Whenever a line below includes the string "computer", show it.

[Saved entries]
::::
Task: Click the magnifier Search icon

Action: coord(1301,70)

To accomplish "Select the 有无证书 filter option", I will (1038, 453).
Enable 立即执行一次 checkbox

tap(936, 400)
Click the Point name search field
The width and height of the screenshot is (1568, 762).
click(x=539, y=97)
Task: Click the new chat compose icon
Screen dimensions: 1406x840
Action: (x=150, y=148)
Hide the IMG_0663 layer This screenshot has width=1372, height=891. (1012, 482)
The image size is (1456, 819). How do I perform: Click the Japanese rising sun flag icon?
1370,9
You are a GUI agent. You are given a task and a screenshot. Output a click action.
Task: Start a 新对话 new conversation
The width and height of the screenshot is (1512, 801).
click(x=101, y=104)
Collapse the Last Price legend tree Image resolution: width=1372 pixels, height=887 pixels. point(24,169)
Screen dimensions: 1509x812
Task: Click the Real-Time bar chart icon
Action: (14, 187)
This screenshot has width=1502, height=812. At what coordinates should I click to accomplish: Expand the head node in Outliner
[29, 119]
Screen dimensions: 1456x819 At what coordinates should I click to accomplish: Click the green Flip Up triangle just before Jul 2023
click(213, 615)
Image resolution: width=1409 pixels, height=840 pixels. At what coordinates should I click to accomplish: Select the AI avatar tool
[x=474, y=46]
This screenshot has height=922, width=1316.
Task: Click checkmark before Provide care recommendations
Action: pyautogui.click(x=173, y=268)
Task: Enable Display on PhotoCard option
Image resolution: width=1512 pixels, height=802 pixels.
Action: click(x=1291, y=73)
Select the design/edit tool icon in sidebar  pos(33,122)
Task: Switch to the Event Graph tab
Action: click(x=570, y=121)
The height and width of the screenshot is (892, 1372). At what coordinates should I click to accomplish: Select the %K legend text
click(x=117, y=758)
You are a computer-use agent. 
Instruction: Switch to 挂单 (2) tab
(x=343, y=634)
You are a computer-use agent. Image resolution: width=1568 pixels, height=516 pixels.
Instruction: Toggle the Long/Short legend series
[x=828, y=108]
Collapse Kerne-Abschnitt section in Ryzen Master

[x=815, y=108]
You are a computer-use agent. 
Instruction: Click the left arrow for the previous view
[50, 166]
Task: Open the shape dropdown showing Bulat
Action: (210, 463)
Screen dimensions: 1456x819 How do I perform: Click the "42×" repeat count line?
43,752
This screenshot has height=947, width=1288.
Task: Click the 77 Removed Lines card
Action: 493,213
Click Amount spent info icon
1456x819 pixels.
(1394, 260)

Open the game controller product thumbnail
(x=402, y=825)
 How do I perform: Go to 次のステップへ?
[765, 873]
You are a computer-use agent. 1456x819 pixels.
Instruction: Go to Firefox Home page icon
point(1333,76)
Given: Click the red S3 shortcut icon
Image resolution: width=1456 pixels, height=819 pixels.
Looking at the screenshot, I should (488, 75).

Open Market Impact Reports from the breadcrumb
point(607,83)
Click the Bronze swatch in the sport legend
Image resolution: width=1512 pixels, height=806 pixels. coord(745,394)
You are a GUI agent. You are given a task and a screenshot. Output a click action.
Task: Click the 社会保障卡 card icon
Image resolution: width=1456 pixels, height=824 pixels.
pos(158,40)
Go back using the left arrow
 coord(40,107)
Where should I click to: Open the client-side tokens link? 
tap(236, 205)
::::
* **SOLUTION**:
You are a computer-use agent. 
You are a computer-use agent. Image resolution: width=1568 pixels, height=516 pixels.
You are a computer-use agent. 
You are a computer-use agent. 1456x819 pixels.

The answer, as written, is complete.